Open allchemist opened 6 years ago

allchemist commented 6 years ago

Hello,

is there a designed way to train models with weighted samples? especially to set specific weights to each output in multi-output tasks.

Thanks

corochann commented 6 years ago

I think you can multiply weight to the loss. what is your task, regression or classification? what kind of loss function currently you are using?

allchemist commented 6 years ago

both regression and classification tasks, with use mean_squared_error and sigmoid_cross_entropy loss functions. Do i need to modify my loss functions for this trick? or i can provide a modified metric in "metrics_fun" argument?

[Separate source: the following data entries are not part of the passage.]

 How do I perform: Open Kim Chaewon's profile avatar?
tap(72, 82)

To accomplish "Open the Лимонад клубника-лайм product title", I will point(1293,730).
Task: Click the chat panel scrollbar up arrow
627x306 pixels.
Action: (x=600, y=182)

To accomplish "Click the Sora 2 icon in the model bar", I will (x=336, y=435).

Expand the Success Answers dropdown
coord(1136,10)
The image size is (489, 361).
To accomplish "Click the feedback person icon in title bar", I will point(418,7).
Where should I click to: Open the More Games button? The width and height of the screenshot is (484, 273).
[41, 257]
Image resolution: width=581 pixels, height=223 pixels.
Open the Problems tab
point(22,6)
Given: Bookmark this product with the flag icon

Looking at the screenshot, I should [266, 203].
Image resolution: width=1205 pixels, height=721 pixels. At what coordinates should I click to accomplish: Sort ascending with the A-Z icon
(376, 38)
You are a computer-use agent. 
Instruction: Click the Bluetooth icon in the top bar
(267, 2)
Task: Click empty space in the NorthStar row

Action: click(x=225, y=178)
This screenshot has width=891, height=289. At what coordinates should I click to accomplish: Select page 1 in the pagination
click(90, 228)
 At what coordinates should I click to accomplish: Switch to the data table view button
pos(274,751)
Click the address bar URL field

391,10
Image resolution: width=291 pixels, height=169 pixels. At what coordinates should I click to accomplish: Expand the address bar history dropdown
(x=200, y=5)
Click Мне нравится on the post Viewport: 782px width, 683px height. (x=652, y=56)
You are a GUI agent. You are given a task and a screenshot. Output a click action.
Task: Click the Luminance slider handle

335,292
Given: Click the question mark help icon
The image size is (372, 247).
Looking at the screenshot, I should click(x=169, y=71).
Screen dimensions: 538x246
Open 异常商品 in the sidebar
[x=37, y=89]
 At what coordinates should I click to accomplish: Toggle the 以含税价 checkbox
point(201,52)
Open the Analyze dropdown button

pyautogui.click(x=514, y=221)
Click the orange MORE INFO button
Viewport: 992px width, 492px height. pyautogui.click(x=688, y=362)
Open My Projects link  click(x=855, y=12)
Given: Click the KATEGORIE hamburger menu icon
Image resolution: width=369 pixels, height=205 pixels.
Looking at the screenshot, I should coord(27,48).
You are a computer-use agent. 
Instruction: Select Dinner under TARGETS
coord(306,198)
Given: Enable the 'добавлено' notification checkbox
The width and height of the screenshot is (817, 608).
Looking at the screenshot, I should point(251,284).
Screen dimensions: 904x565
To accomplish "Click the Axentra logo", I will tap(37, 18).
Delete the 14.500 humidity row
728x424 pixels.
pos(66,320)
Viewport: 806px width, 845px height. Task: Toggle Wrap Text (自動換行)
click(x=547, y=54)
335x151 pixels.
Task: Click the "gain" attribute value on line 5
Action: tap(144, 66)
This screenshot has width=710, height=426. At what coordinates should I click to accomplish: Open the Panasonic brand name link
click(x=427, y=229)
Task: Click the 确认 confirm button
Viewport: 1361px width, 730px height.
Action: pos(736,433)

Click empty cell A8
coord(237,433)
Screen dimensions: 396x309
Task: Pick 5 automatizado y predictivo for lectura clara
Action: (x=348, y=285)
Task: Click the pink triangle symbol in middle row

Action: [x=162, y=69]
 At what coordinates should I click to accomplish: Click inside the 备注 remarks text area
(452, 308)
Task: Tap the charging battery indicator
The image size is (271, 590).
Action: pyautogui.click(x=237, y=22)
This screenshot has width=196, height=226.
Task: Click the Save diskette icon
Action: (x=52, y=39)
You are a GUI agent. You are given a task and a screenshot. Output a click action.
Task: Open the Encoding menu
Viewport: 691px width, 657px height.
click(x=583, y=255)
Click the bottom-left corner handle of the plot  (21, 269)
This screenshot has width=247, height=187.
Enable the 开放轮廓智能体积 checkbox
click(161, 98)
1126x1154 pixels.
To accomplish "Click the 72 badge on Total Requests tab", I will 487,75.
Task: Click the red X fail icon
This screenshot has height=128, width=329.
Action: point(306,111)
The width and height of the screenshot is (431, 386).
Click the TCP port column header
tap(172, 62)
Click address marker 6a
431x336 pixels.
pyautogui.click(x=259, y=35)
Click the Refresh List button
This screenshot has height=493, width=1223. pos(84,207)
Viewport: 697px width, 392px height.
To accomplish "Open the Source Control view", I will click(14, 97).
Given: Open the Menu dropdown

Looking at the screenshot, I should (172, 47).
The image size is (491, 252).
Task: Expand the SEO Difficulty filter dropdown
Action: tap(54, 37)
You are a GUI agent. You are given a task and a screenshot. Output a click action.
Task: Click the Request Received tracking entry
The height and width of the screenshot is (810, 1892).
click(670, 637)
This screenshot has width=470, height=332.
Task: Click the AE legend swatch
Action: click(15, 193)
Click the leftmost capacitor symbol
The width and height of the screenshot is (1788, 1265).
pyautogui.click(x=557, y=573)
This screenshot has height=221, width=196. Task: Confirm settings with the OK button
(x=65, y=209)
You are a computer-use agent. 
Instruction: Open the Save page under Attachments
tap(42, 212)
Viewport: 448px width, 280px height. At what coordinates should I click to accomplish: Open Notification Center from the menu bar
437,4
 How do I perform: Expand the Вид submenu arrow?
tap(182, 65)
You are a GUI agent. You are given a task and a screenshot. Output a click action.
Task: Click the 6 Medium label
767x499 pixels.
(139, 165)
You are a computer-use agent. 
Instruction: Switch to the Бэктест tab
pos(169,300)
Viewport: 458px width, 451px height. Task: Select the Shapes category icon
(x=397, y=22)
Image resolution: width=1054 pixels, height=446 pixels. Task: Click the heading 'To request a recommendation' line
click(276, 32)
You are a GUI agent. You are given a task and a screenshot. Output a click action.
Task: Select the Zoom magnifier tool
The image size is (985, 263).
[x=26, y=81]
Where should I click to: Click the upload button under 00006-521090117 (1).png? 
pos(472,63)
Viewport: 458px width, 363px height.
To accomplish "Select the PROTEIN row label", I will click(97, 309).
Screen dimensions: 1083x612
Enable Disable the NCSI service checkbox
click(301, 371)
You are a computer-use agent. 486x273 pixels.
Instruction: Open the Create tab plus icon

allchemist commented 6 years ago

I suppose metrics do not participate in backward pass, so i have to modify loss functions

mottodora commented 6 years ago

Yes. You need to modify functions to to set specific weights to each output in multi-output tasks.

I'm planning to implement task_weight argument in mean_squared_error and mean_absolute_error. Maybe it is useful for you. https://github.com/pfnet-research/chainer-chemistry/blob/master/chainer_chemistry/functions/mean_squared_error.py#L14-L15

allchemist commented 6 years ago

Weighted loss function is an easy part. Seems like sending only two arguments to loss function is hard-coded inside models/prediction/regressor.py and classifier.py, and also in GraphConvPredictor definition (which is not part of chainer_chemistry though).

    if self.weighted:
        loss_args = self.y, t, args[-1]
    else:
        loss_args = self.y, t

    self.loss = self.lossfun(*loss_args)   

This works fine, but i do not fully understand lines 91-109 (regressor.py), so i'm curious if it is right way instead of calling self.loss = self.lossfun(self.y, t)

If we insert weights into dataset like this:

    ds._datasets = ds._datasets[0], ds._datasets[1], ds._datasets[2], sample_weights

then args[-1] above is batch of weights